Entitlement vs Engagement – lessons from sandcastles

Sand working culture: if you start digging, they will come.

Found this great answer on Quora which illustrates nicely the difference between a culture of entitlement and culture of engagement. In answering a question about “What kind of jobs do the software engineers who earn $500k per year do?“, an ex-Googler Amin Ariana retells a story about a lad building a sandcastle on a beach.

The chap just starts digging on his own. He’s not like the other normals mooching about on the beach building solitary one-bucket sandcastles. He has his own vision and just starts working on creating a massive structure with a moat and an enormous trench down to water.

Now, whilst Armin uses the story to illustrate a point about ‘fairness’ in rewards for startup founders vs workers who feel entitled to higher wages, I see something else here. This single lad is not letting the fact that he is only one person stop him from attempting to build something much bigger than he ‘should’. He is engaged with a vision.

30 minutes of hard work later, he’s got the beginnings of a channel down to the water to fill his moat. At this point some watching kids pile in (because they’re the ones with imagination and excitement for new things and love getting swept up) and start digging with the lad to create a deeper, stronger channel.

10 minutes later and some of the adults without baggage start piling in and 15 minutes after that even random tourists are getting involved.

Within an hour from starting, this one lad had persuaded, just through his actions, around 15 people to get involved in his vision – and they all did, without requiring ‘selling’ on the concept or needing training. They were bystanders, unknowingly waiting for someone to provide something more than they were prepared to give on their own.

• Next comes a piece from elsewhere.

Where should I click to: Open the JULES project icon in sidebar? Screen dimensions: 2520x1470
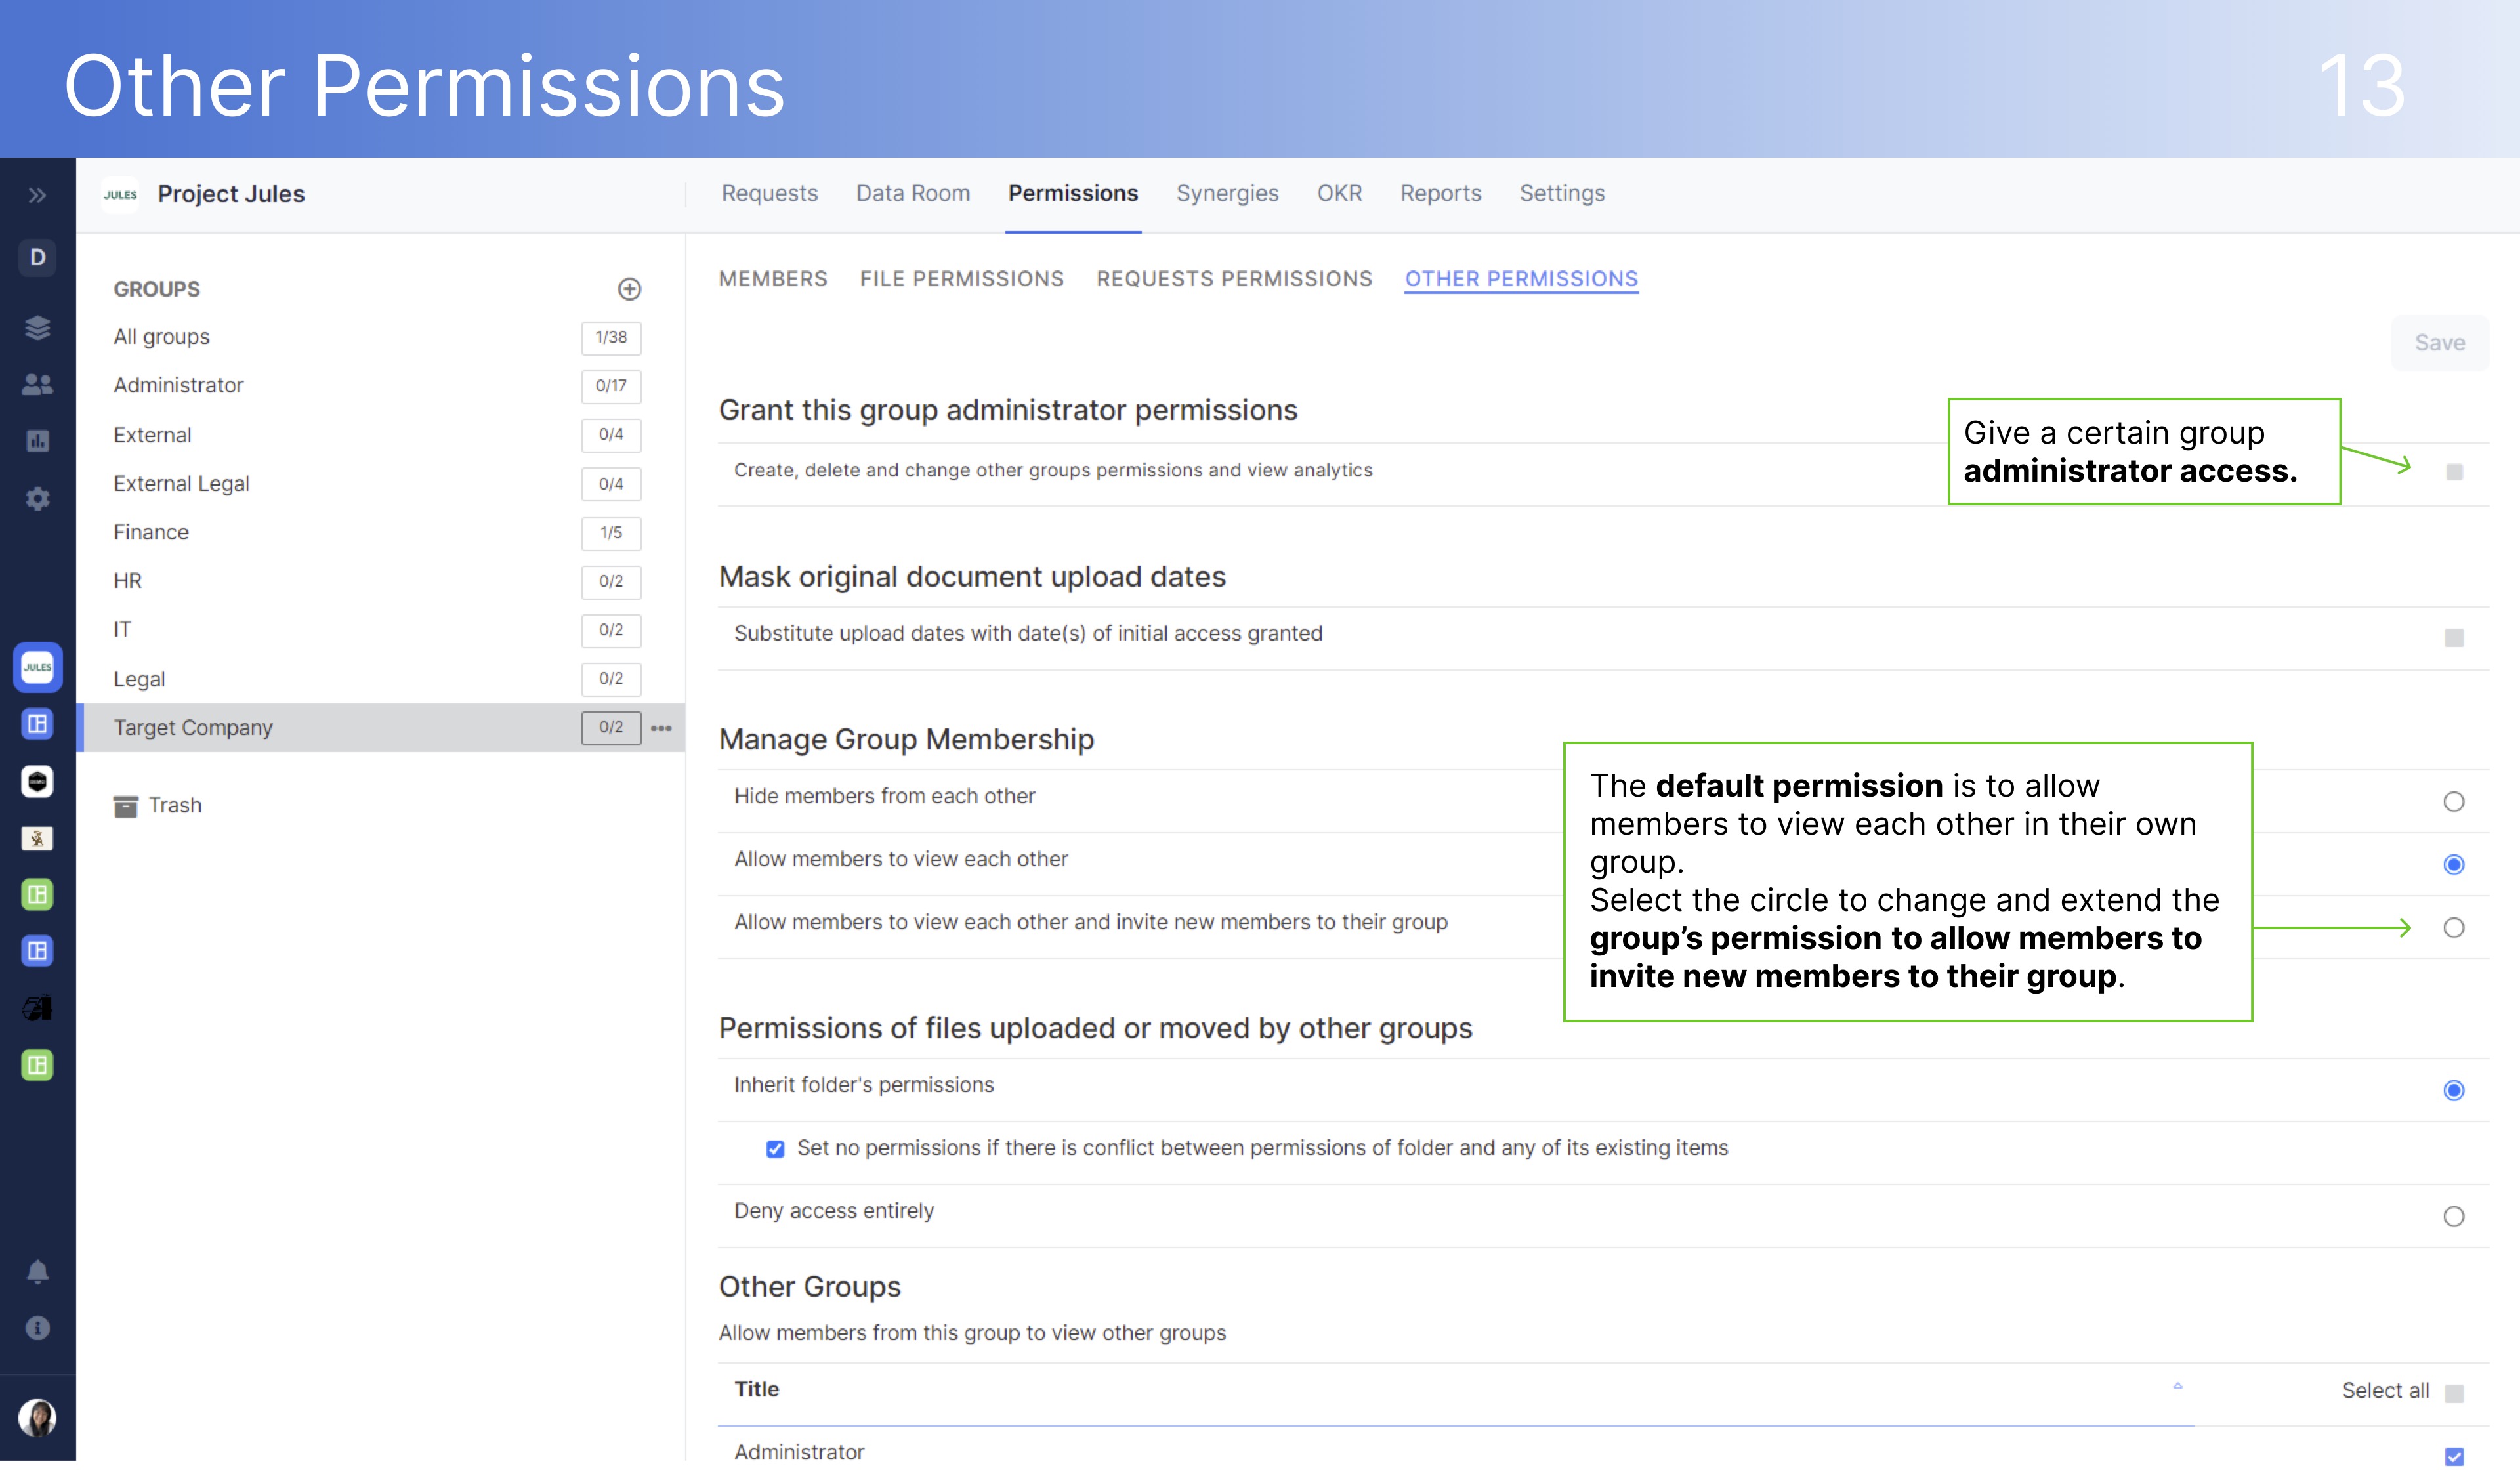pyautogui.click(x=37, y=667)
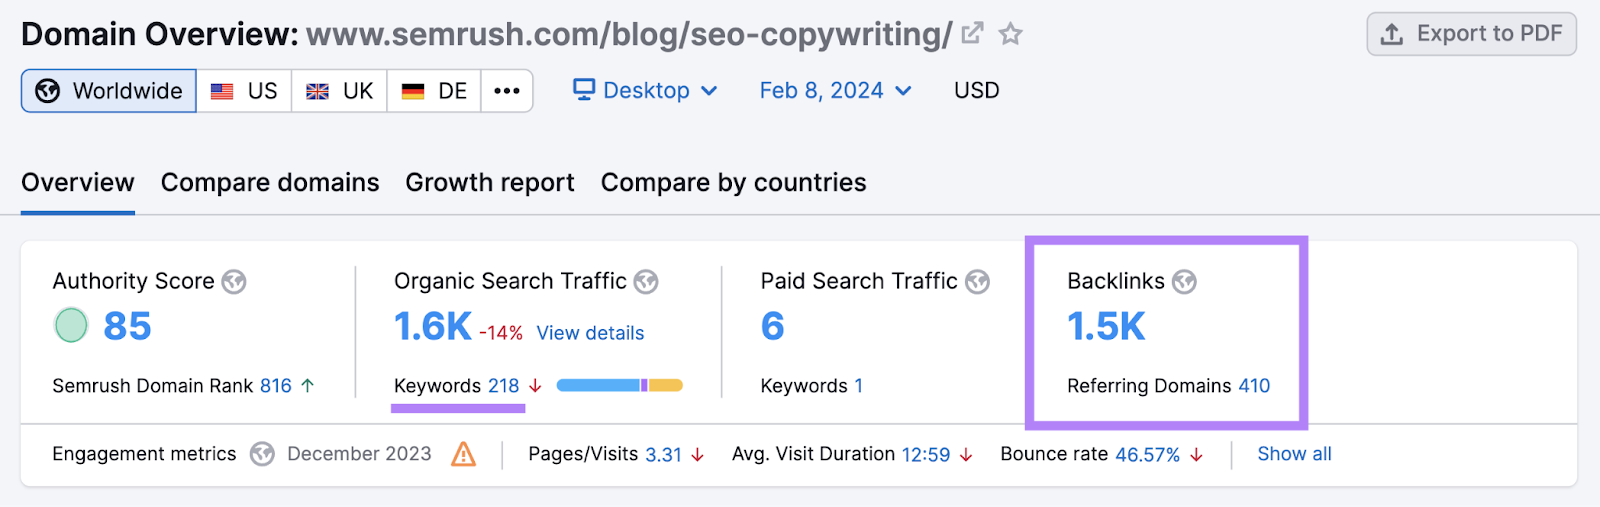Select the Worldwide database toggle
This screenshot has height=507, width=1600.
pos(109,91)
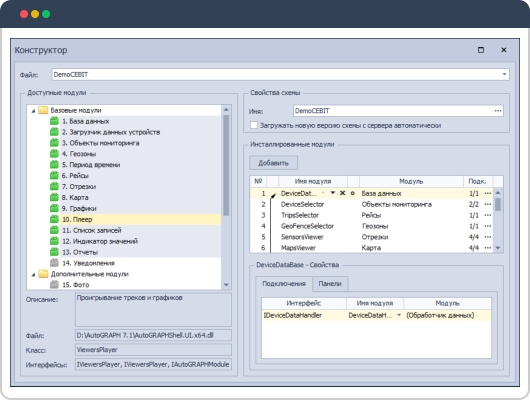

Armin uses the story to illustrate what he calls ‘Type 1’ vs ‘Type 2’ worker behaviour:

The overlooked detail is that not all sweat creates equal value. Type 2 worker was willing to break some rules, becoming an outcast and going hungry for an indeterminate period of time to create [something]. Type 1 Worker expects to “get paid” … by performing “skills” or “tasks”.

The Type 1s are waiting to be entertained, doing the same old things you do on a beach, not challenging themselves. The Type 2 lad ignores all this and just gets on with creating something new. His industry, the expression of vision through behaviour, leads to him inspiring engagement from other people and a better overall outcome: all the bystanders now feel part of something having created together something that could not be achieved in the same time individually.

Engagement creates energy which pulls in other people in the vicinity. Entitlement creates apathy.

When you can minimise the sense of entitlement in your culture, people will make stuff happen for themselves.